# SD Question: Can My Manager Discriminate Us Over Dog Hair?



## Beauxwolf (Feb 8, 2014)

I have lived here for (4) months -
Prior to our lease, my Landlord is well aware and has met my 1year old GSD Service Dog in Training. He knows about (3) tasks while we continue to work on maintenance of the basics and outside sights noises places and sounds. 

However, the MANAGER of the (4) unit apartment complex wrote me a page long note of we are no longer able to use the free laundry facility because of complaints from a 'passive aggressive' neighbor who doesn't want to take responsibility for breaking the dryer...wants to pin point it on my dogs fur 'clogging' up the vents. 

I'm livid because: 

A.) I know they're lying and I have proof
B.) I know it's discriminatory 
C.) I don't know what to do or how to stand up for myself in this kind of situation. 

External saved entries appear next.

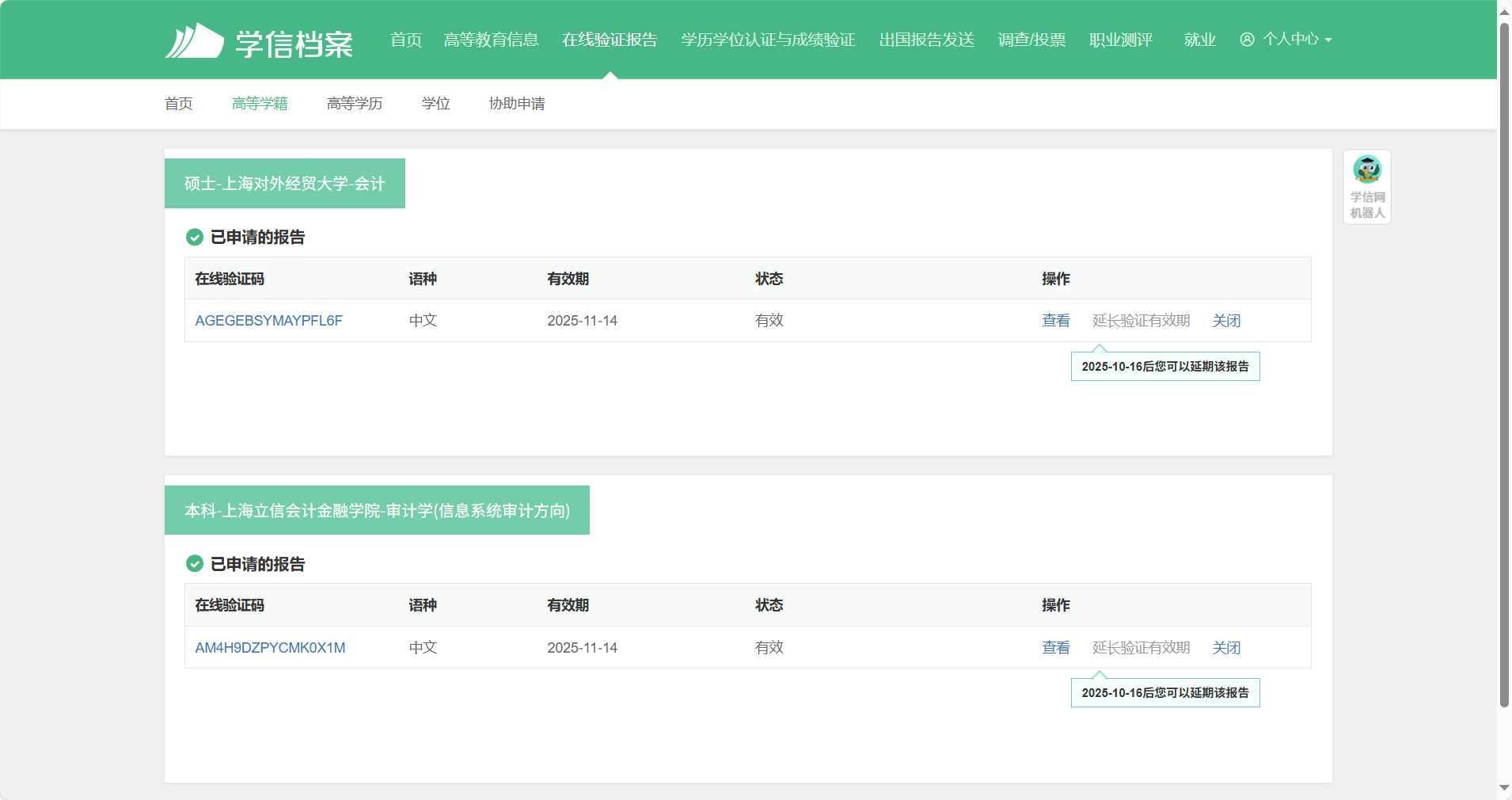Click 关闭 for the bachelor's report
Viewport: 1512px width, 800px height.
pos(1225,648)
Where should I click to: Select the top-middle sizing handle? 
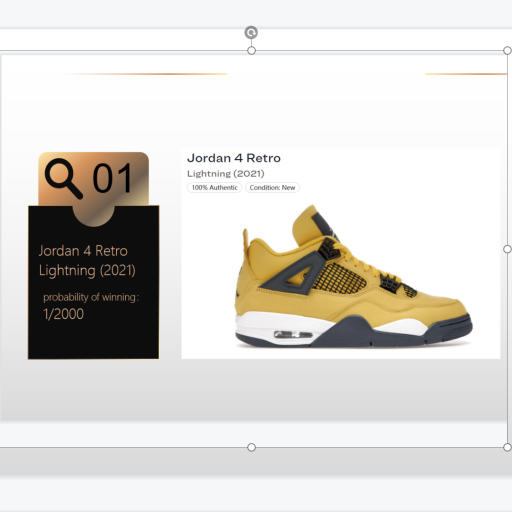point(252,51)
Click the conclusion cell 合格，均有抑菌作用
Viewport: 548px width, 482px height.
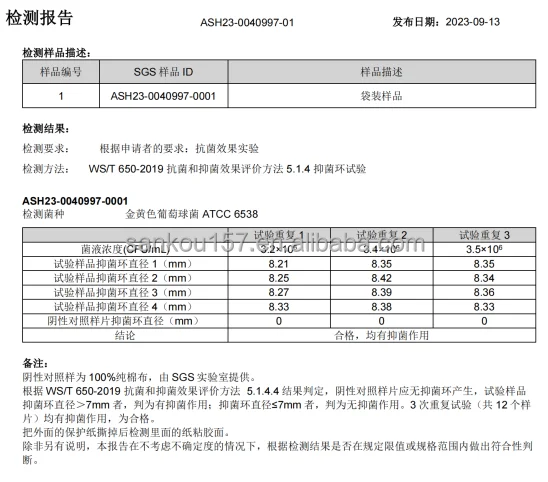click(382, 336)
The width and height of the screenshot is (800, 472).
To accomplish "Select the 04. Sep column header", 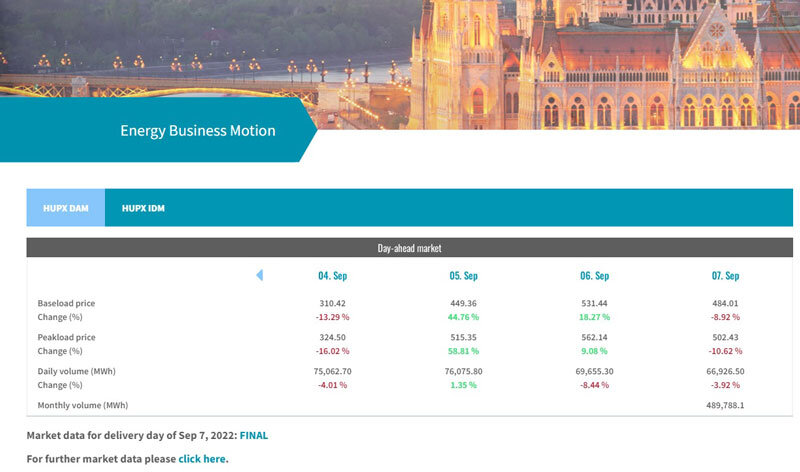I will pos(332,275).
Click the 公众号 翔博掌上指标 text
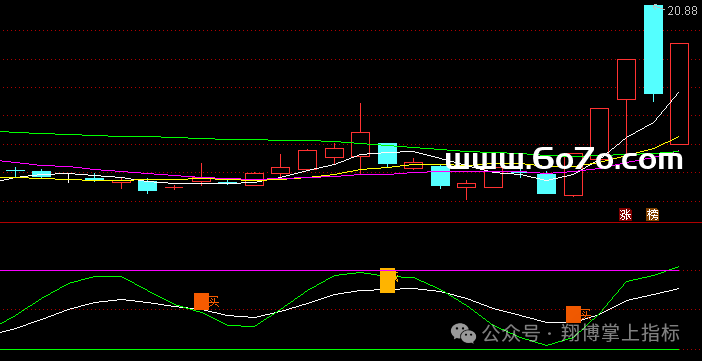 coord(581,333)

How would you handle this? 




Sent from Petguide.com Free App


----------



## mego (Jan 27, 2013)

Beauxwolf said:


> A.) I know they're lying and I have proof
> 
> 
> 
> ...


show the manager?


----------



## Oisin's Aoire (Jun 17, 2013)

Depending on what state you are in a SDIT may or may not have all privlidges and protection under ADA as a SD. If that is the case , they cant discriminate against you in anyway .

That said I would be diligent about keeping your dog well groomed and clean , and I would run a quick lint brush over my clothes before throwing them in the laundry basket. I kind of do that anyway so I dont get a ton of hair in my W/D. 

They are not allowed to surcharge for cleaning etc if you have a SD. Unless your dog damages something of course. And I am not sure the hair from one dog can damage a W/D from regular use?


----------



## Lilie (Feb 3, 2010)

And make sure you clean out the filters on the washer/dryers that you use after each use. 

I have 4 dogs - my GSD is a LH. I rarely find dog hair in my washer or dryer - unless I'm washing dog blankets.


----------



## Oisin's Aoire (Jun 17, 2013)

Yeah , if you clean out the filters there should be no issue. I have 3 large dogs and 5 family members doing laundry in one set of washer dryer , so...

If you are being targeted because someone does not like you having a SD in the apartment then the law is definitely on your side and denying you access to a service the other tenants have just because you have a SD is against the law.

I would print out a copy of the law for your manager and tell im you will contact the ADA if needed. What state are you in?


----------



## middleofnowhere (Dec 20, 2000)

I would do my laundry at a laundry matt. Frankly, on some machines, cleaning the filters doesn't get rid of the dog hair. My new front loader seems to work pretty well but when I had a top loader dog hair needed to be wiped out of the drum really well on both the washer & the dryer. (And the dryer was new.) I can understand the annoyance of a shared washer & dryer because it is hard to keep them free of dog hair.
So really, rather than causing bad feelings, I'd use the laundry matt.


----------



## ILGHAUS (Nov 25, 2002)

*There is a big difference between Service Dog-In-Training and Service Dog levels in Federal and most State laws. *

Check your State Statute to see if it says anything about SDs or those still in-training in Housing.

I also would agree and recommend that you do not wash/dry dog blankets etc. in the community washer & dryer. 

For Housing at the Federal level and your dog moves up to a SD there are 3 different laws covering different situations based on various factors such as # of units, is manager living on site etc. 

Housing | Service Dog Central


----------



## Chip18 (Jan 11, 2014)

Different laundry location would be the best way to get the ****of your back but more of a hassle I'm sure.

You could also try those dryer lint sheets.


----------



## martemchik (Nov 23, 2010)

As much as I understand the law and like people to follow the law and get all their rights under the law...in this situation, you're trying to push for the law to make things better for 1/4 people and make it worse for 3/4 people. So you're putting your rights in front of the other 3 tenants rights to not have to deal with dog hair in their clothing.

Sorry...I also hate when people automatically use "discrimination" whenever someone tries to get them to stop doing something that's clearly negatively affecting a larger group. In this situation...its not really discriminatory although you believe that it is.


----------



## sehrgutcsg (Feb 7, 2014)

I had a roommate that pretty much begged me to move out of where I was and move into his place with my two plush GSDs. I built a huge $500 covered dog run and welded the gate custom myself. He had a pool and a newly painted pool deck. He was always cleaning out the skimmer and giving me looks. It was a nightmare. My dog's loved to swim, hey, you want the money; deal with the headaches or it's splits-ville..

He's the same guy I needed to explain in Palm Springs, CA dogs in the hot garage don't need food during the day per se, they need the water dish full and filled, (his animals). He wanted to leave the food and remove the water because of the pee..:help:

My suggestion is; Saturday at the Laundry Mat and forget the issue..

If you don't understand; you don't understand GSDs... :wild: Next issue is the noise !


----------